Goal 1:
Retype the passage of the T-SQL concatenation post between "Many experienced T-SQL" and "simple to use.", inclusive.
Goal 2:
Pick up the post on concatenating columns with FOR XML PATH where it stops, and keep writing it.

Selected text:
○ ○ ○ ○ ○

Concatenating multiple columns across rows


Today I ran into an interesting question on the forums at SQLServerCentral and I decided to share the solution I provided, because it was fun to code and, hopefully, useful for some of you.

Many experienced T-SQL coders make use of FOR XML PATH(‘’) to build concatenated strings from multiple rows. It’s a nice technique and pretty simple to use.
For instance, if you want to create a list of databases in a single concatenated string, you can run this statement:

SELECT CAST((
    SELECT name + ',' AS [text()]
    FROM sys.databases
    ORDER BY name
    FOR XML PATH('')
) AS varchar(max))

The SELECT statement produces this result:

allDBs
------------------------------------------------------------------
BROKEN,LightHouse,master,model,msdb,tempdb,TEST,test80,TOOLS,WORK,

Great! But, what if you had to concatenate multiple columns at the same time? It’s an unusual requirement, but not an impossible one.

○ ○ ○ ○ ○

Entries:
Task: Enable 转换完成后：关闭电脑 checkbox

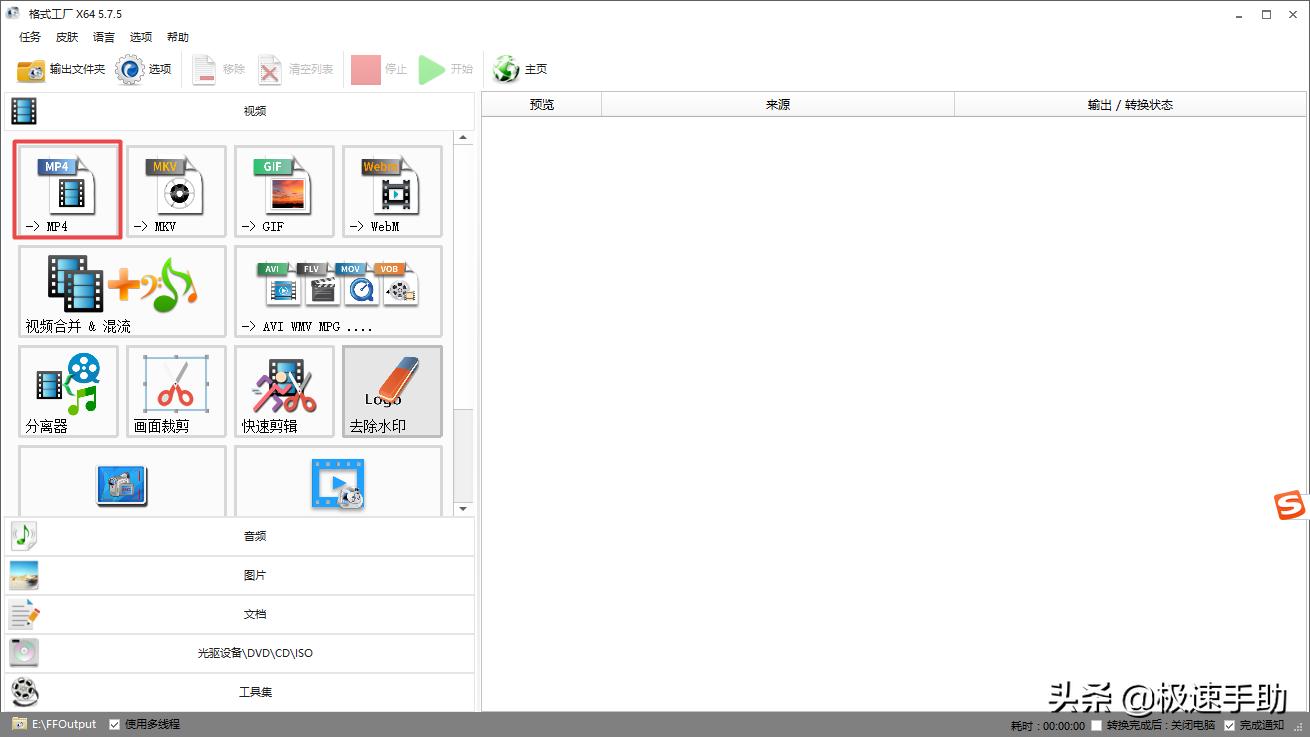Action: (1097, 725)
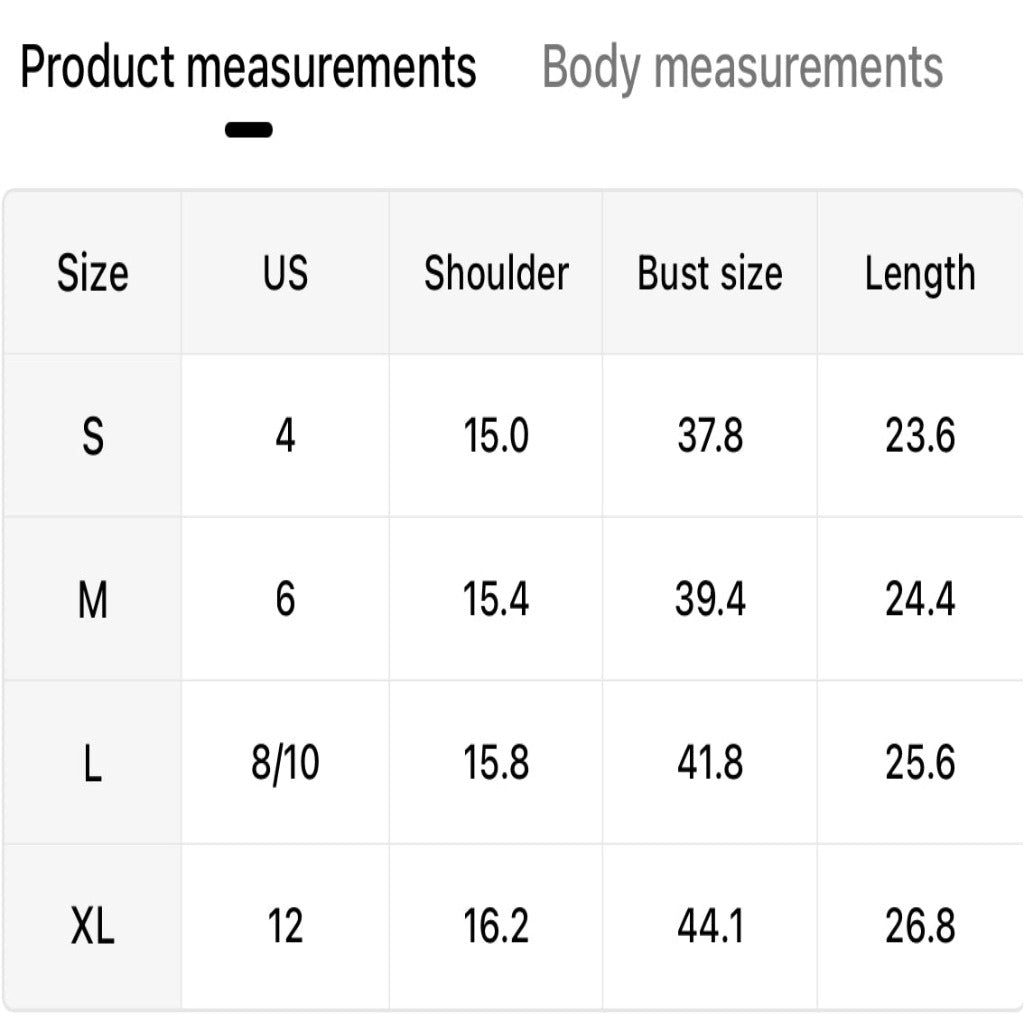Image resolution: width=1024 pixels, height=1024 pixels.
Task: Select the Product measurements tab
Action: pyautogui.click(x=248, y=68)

○ ○ ○ ○ ○

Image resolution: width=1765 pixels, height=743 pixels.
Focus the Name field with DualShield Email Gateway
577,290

○ ○ ○ ○ ○

Task response 1:
Many experienced T-SQL coders make use of FOR XML PATH(‘’) to build concatenated strings from multiple rows. It’s a nice technique and pretty simple to use.

Task response 2:
Let’s consider this example:


-- =================================
-- Create a sentences table
-- =================================
DECLARE @Sentences TABLE (
    sentence_id int PRIMARY KEY CLUSTERED,
    sentence_description varchar(50)
)

-- =================================
-- Sentences are broken into rows
-- =================================
DECLARE @Rows TABLE (
    sentence_id int,
    row_id      int,
    Latin       varchar(500),
    English     varchar(500),
    Italian     varchar(500)
)

-- =================================
-- Create three sentences
-- =================================
INSERT INTO @Sentences VALUES(1,'First sentence.')
INSERT INTO @Sentences VALUES(2,'Second Sentence')
INSERT INTO @Sentences VALUES(3,'Third sentence')

-- =================================
-- Create sentences rows from 
-- "De Finibus bonorum et malorum" 
-- by Cicero, AKA "Lorem Ipsum"
-- =================================
INSERT INTO @Rows VALUES(1, 1, 
    'Neque porro quisquam est,',
    'Nor again is there anyone who',
    'Viceversa non vi è nessuno che ama,')
INSERT INTO @Rows VALUES(1, 2, 
    'qui dolorem ipsum quia dolor sit amet,',
    'loves or pursues or desires to obtain pain',
    'insegue, vuol raggiungere il dolore in sé')
INSERT INTO @Rows VALUES(1, 3, 
    'consectetur, adipisci velit, sed quia non numquam',
    'of itself, because it is pain, but because occasionally',
    'perché è dolore ma perché talvolta')
INSERT INTO @Rows VALUES(1, 3, 
    'eius modi tempora incidunt',
    'circumstances occur in which',
    'capitano circostanze tali per cui')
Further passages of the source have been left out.